Notablely, apart from the covariates that we have already adjusted in this study, there are some potential confounding factors, such as genetic factors, diet, and indoor air pollution, which were also previously reported to be associated with renal function decline. Genetic polymorphisms and epigenetic variations were found to determine the individual susceptibility to renal function progression (Tampe and Zeisberg 2014). In addition, genetic risk was also reported to modify the association between air pollutants exposure and CKD (Wang et al. 2022). Healthy diets, such as coffee, dairy, and plant-based foods may lower the risk of CKD, while unhealthy diets, such as sugar-sweetened beverages and red meat, may accelerate renal function decline (van Westing et al. 2020). Moreover, there are several studies exploring the association between indoor air pollution and renal function progression, which have yielded inconsistent results (Singh et al. 2016; Xue et al. 2022; Kanagasabai et al. 2022). In our study, we could not further analyze these confounding factors due to data inavailability. Future studies are needed to further explore the impact of these confounding factors on renal function in patients with T2DM and CKD.
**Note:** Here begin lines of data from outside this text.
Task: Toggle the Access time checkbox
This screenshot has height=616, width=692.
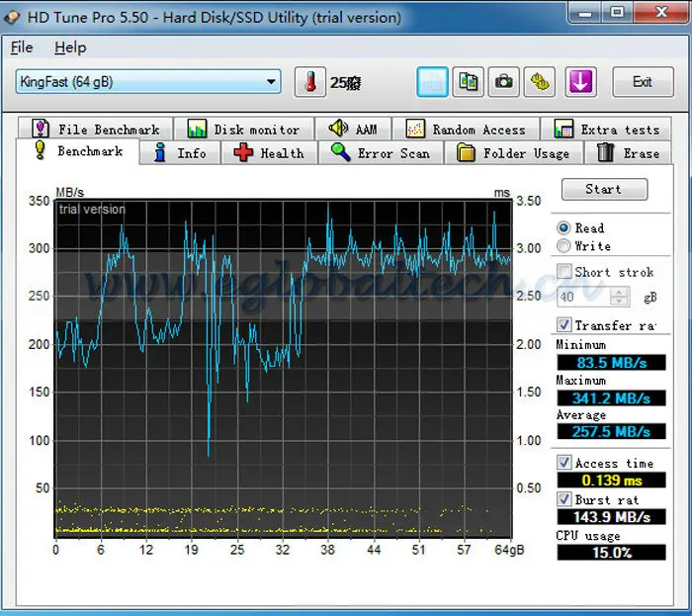Action: point(564,463)
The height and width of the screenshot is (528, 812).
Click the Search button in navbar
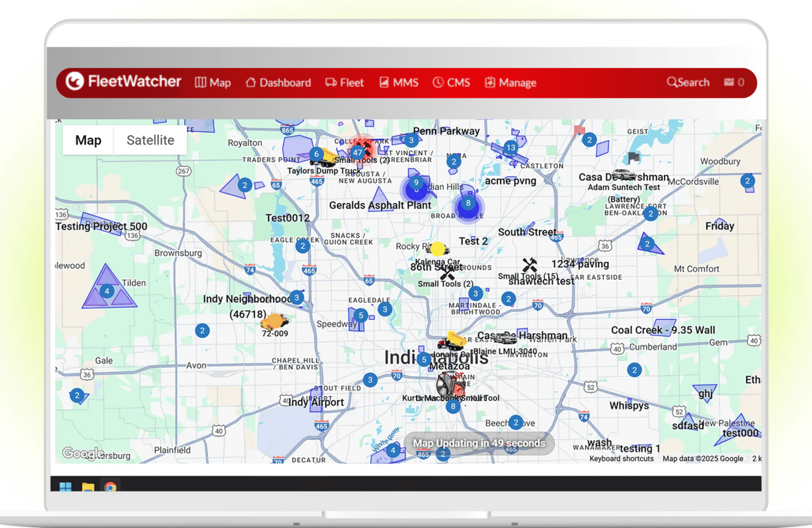click(x=688, y=82)
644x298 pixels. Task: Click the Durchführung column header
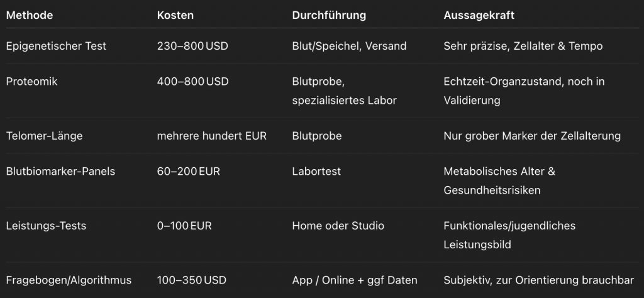pos(329,14)
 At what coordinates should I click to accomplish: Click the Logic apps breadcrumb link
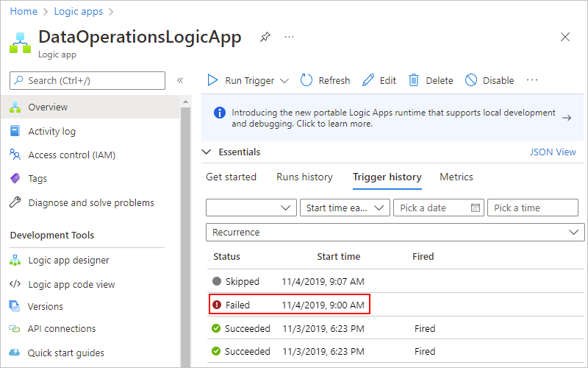tap(79, 12)
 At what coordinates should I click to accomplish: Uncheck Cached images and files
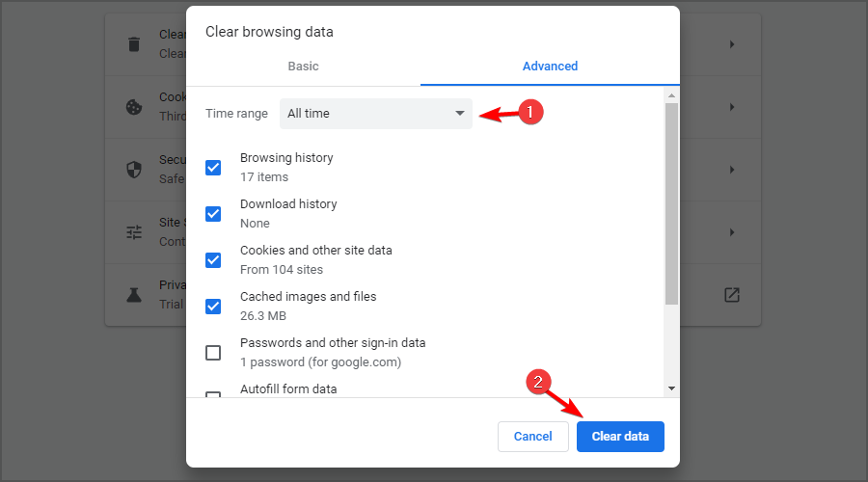click(x=213, y=306)
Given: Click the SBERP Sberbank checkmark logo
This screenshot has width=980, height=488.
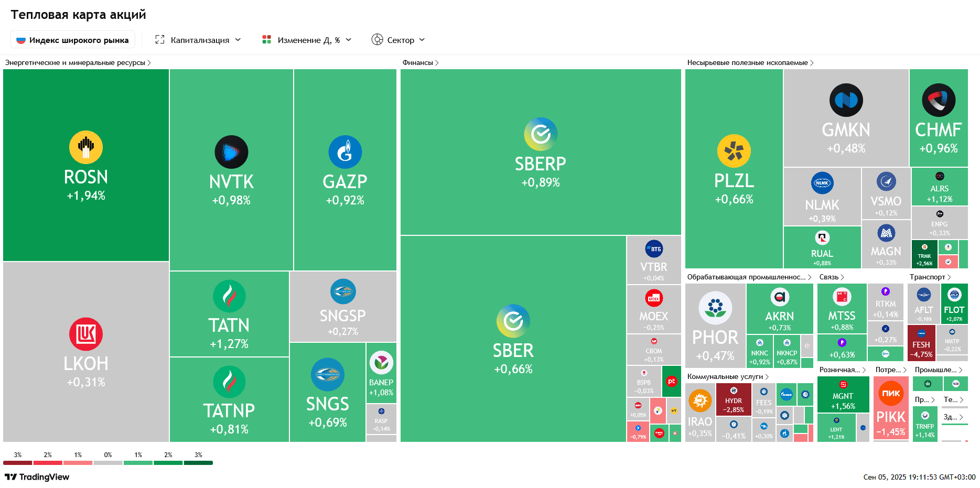Looking at the screenshot, I should pos(541,134).
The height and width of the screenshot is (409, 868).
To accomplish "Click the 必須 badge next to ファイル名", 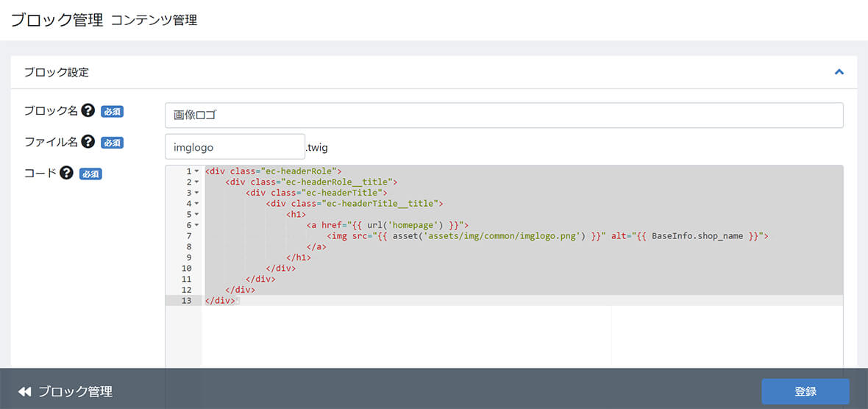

Based on a retrospective cohort in Beijing, China, we first provided an evidentiary base for the positive association between long-term exposure to different air pollutants and the risk of ESRD in Chinese patients with T2DM and CKD. Moreover, we evaluated the additional predictive value for ESRD outperforming the conventional clinical model. However, our study also has several limitations. First, this is a single-center study with a relatively small sample size, which may affect the generalizability of our results to a broader population with T2DM and CKD. Second, this is a retrospective cohort study, which may suffer from bias in report and selection. Research with a prospective design is warranted in future studies. Third, we applied the ordinary Kriging method to estimate exposure from air pollutant concentration of the air quality monitoring station nearest the participant’s residential address. We could not fully consider the daily activity trajectory of the subjects due to the limitation of data. Fourth, we were unable to further distinguish patients with diabetic nephropathy and nondiabetic kidney disease (NDKD) due to the lack of renal biopsy data. Future studies are needed to further compare the different effects of air pollution on the progression of diabetic nephropathy and NDKD.

Conclusions

Our study evaluated the long-term effects of ambient PM2.5, PM10, NO2, CO, SO2, and O3 on ESRD risk in Chinese patients with T2DM and CKD and revealed a significantly positive association between PM2.5, PM10, CO, and SO2 and risk of ESRD. These associations remained robust after multiple adjustments. Besides, these air pollution indicators showed additional predictive value outperforming the conventional clinical model, and PM2.5 was found to be the most important environmental pollutant. Therefore, our findings support the independent association between long-term exposure to different air pollutants and the risk of ESRD and provide an evidentiary base to incorporate air pollutant exposure, especially PM2.5, into the regular clinical care of patients with T2DM and CKD.